They are fun to look through. Some of the things take forever to prepare. Makes you wonder what time dinner was put on the table.Suet I believe is just another word for a fat.Hopefully someone will give us a heads up about it.
kadesma
 
Some beef fat is soft and mushy. Some is stiff and hard. THe hard stuff is called suet.

When you cover a piece of meat in suet before roasting, the suet melts slowly and bastes the roast throughout the roasting process.
 
Family Recipes from long ago

When I had my starter marriage, both grandmothers were still alive. For a wedding gift, my family had different people give recipes for *me* to write in a blank book. Some of these recipes had instructions like "Take a lump of sweet butter the size of a hen's egg." Another was called Scripture Cake, which gave directions such as "One cup of Nahum 3:12, chopped," which is figs. Most of the people who gave recipes are long gone. And I grumbled writing them down, but now I have them and have kept up with recipes from younger and newer family and friends. I'm so glad that I have this cookbook, because making any of the recipes gives me opportunity to reminese about the person. In fact, if there were an emergency, it would be the first thing I grabbed right after ensuring all living beings in the house were safe.

~Kathleen

P.S. I'm not 100% sure, but think that "sweet butter" is unsalted butter.
 
A few times when I was young, my parents bought a half beef (hmm, not the right word, half a cow?
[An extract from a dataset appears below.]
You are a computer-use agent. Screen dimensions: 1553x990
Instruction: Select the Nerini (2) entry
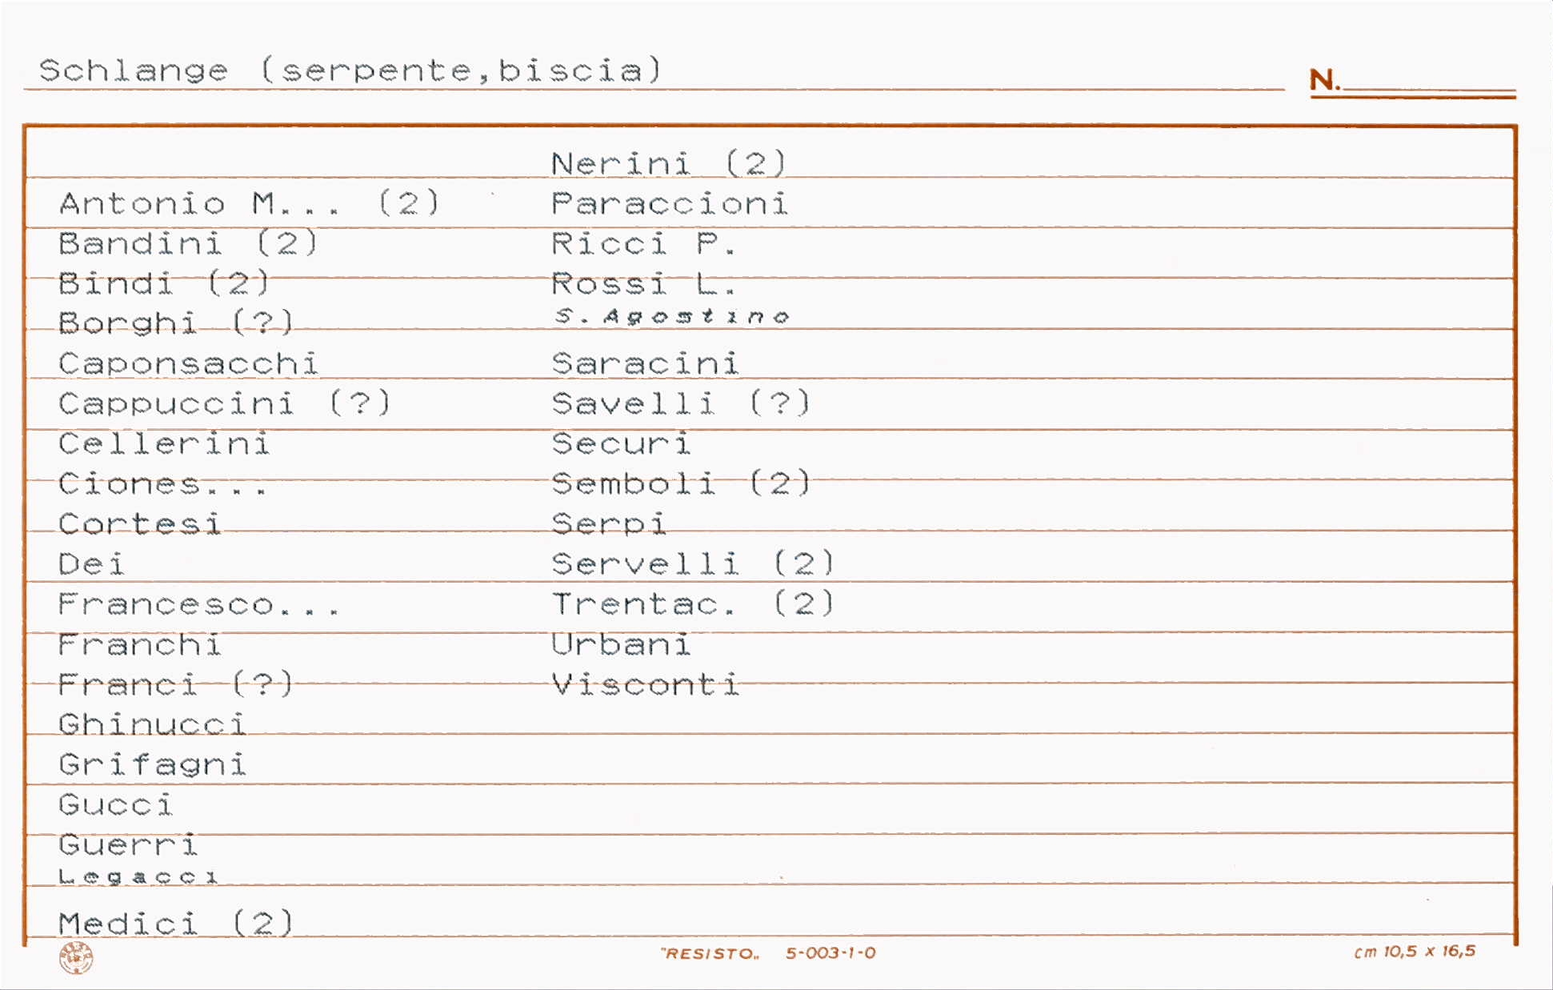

A steer?). The first time we did it, Mom bought only the meat. The second and third times she did it, she said she wanted all the fat, all the bones. OK, bones are easy, she made tons of stock. BUT the fat? She rendered it. My heavens (I'm not swearing, but place expletives in here), we lived in an apartment in military housing in Germany, and it smelled awful. I mean truly terrible. That is to say the process of doing it until it got to a form where it was sort of like butter (not like pieces of fat, the solids we strained from the liquid, then froze the liquid, which I think turned solid in the fridge anyway, it's been a long time). I have to say, the process really, really, really smelled bad. But the result was something the consistency of, say, bacon fat, butter, or margarine. And when she cooked with it, it was delicious. But there were a few days there when you wondered if we were doing something edible. My husband says his mother rendered beef fat as well, and he also remembers it smelling terrible!
 
"~Kathleen

P.S. I'm not 100% sure, but think that "sweet butter" is unsalted butter. "

Sweet butter is unsalted but unfortunately some sweet butters seem not to be as sweet as others. I've had sweet butter in Italy, Switzerland, and Germany that tasted like sweet cream; it went very well on bread with jam.